Could you output exactly the lines from the one containing "Task: Click the word Website in the heading" through the end of the records below, and nothing more?

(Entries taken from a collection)
▬▬▬
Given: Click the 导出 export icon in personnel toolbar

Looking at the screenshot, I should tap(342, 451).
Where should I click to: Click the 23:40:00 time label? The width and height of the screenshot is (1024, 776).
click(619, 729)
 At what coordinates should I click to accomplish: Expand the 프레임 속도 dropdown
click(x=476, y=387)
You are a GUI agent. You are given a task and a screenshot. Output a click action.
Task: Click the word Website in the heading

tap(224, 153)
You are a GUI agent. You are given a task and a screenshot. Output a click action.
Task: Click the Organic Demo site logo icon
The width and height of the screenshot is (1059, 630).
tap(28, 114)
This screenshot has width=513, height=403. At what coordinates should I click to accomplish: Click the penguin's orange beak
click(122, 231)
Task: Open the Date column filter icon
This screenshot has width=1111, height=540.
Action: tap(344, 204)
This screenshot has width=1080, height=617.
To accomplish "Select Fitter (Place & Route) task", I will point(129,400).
▬▬▬
[ANSWER FOR THIS EXERCISE]
Task: Click the word Website in the heading

tap(224, 153)
You are a GUI agent. You are given a task and a screenshot. Output a click action.
Task: Click the Organic Demo site logo icon
The width and height of the screenshot is (1059, 630).
tap(28, 114)
This screenshot has width=513, height=403. At what coordinates should I click to accomplish: Click the penguin's orange beak
click(122, 231)
Task: Open the Date column filter icon
This screenshot has width=1111, height=540.
Action: tap(344, 204)
This screenshot has width=1080, height=617.
To accomplish "Select Fitter (Place & Route) task", I will point(129,400).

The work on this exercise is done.